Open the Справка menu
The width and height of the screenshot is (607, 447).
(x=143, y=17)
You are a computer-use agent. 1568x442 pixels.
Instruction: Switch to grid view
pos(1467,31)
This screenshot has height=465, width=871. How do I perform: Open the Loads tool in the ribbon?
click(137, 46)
* * *
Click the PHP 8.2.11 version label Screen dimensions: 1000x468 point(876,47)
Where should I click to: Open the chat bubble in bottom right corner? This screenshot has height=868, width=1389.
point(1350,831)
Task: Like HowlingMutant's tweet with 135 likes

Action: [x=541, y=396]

## Problem details
Rewrite the records from the line with "Click the PHP" up to and including the line with "Action: [x=541, y=396]", swapping "tweet" for "post" and leaving everything else unchanged.

## Solution for this task
Click the PHP 8.2.11 version label Screen dimensions: 1000x468 point(876,47)
Where should I click to: Open the chat bubble in bottom right corner? This screenshot has height=868, width=1389.
point(1350,831)
Task: Like HowlingMutant's post with 135 likes

Action: [x=541, y=396]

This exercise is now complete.